Argumentava-se, por exemplo, que a gratuidade era direcionada somente a repartições públicas, inaplicável aos ofícios de distribuição privatizados; ou que seria cabível a cobrança caso a certidão se destinasse a “fins negociais”, criando o cenário perfeito para manutenção da arrecadação em uma das situações nas quais mais comumente se observava a procura por tais certidões, a exemplo das transações imobiliárias.
Buscava-se, assim, afastar a existência de um “interesse pessoal”, conforme exata expressão contida no artigo 5º, XXXIV, b, da Constituição, alegando existir um “interesse negocial” como fundamento para a cobrança de emolumentos (como se existisse um interesse negocial autônomo, desprovido de qualquer interesse pessoal).
Essas teses foram rechaçadas paulatinamente a partir das variadas reclamações e processos administrativos ingressados no CNJ, cujas decisões a respeito do tema quase sempre eram contestadas no STF [2], que, no entanto, acertadamente mantinha a higidez das determinações do órgão de controle do Poder Judiciário.
Os primeiros Pedidos de Providências (PP) ingressados no CNJ sobre o tema remontam aos idos de 2009 [3], que levaram o Conselho a reconhecer o direito à gratuidade da expedição de certidões de distribuição criminais, em caráter geral e normativo, a todos os Tribunais de Justiça.

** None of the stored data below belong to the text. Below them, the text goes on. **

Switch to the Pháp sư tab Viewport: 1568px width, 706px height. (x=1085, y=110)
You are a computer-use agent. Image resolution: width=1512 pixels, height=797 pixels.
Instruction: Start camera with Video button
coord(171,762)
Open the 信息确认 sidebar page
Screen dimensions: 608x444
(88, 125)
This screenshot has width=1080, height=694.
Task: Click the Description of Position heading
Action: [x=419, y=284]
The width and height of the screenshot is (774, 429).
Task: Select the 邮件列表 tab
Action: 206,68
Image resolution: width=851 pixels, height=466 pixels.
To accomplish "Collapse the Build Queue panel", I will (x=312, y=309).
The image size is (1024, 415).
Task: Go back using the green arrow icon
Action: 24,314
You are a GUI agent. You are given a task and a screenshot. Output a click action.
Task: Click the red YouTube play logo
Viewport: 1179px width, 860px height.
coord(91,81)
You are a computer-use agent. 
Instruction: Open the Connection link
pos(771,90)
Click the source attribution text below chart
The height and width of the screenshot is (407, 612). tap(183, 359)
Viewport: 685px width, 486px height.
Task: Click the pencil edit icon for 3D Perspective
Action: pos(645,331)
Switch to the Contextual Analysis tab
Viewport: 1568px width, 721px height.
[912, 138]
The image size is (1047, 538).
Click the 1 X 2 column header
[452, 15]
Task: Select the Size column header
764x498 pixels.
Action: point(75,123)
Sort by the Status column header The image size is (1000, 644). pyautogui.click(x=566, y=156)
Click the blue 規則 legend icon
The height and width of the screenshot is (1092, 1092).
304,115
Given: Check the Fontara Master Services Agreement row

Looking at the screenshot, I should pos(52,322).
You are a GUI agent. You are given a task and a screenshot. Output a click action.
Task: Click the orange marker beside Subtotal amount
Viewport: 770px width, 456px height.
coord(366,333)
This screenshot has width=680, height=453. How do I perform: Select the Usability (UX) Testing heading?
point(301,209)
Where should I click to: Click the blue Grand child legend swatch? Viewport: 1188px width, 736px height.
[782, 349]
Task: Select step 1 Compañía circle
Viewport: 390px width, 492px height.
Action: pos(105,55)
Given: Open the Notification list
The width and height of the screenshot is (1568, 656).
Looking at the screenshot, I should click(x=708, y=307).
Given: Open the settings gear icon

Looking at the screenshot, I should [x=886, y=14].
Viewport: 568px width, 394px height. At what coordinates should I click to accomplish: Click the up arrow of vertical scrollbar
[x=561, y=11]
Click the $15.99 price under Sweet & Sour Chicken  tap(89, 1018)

Posteriormente, os efeitos foram ampliados para as certidões cíveis.
Em 2013, novo PP [4] foi intentado no CNJ, desta vez em razão do descumprimento da gratuidade pelos 1º, 2º, 3º e 4º Ofícios de Distribuição da Comarca da Capital do Rio de Janeiro.
Aqui, abre-se um breve parêntesis: na cidade do Rio de Janeiro existem 4 cartórios extrajudiciais que dividem o registro de distribuição de feitos judiciais, a depender da competência do processo [5].
Como se não bastasse a ausência de qualquer racionalidade nessa divisão, que só revela a ineficiência do Estado, o Rio de Janeiro inovou e foi além: previu a existência de um outro distribuidor judicial privado na capital, o 9º Ofício de Distribuição, com competência para o registro de distribuição das ações que tramitam perante as Varas de Fazenda Pública [6].
Essa delegação a particulares, além de irregular — dado que as atividades de registro e emissão de certidões cíveis e criminais constituem atividades propriamente judiciais e, portanto, indelegáveis [7] — padecem de qualquer lógica, ainda mais ante a informatização dos processos eletrônicos, distribuídos perante os sistemas do próprio Tribunal.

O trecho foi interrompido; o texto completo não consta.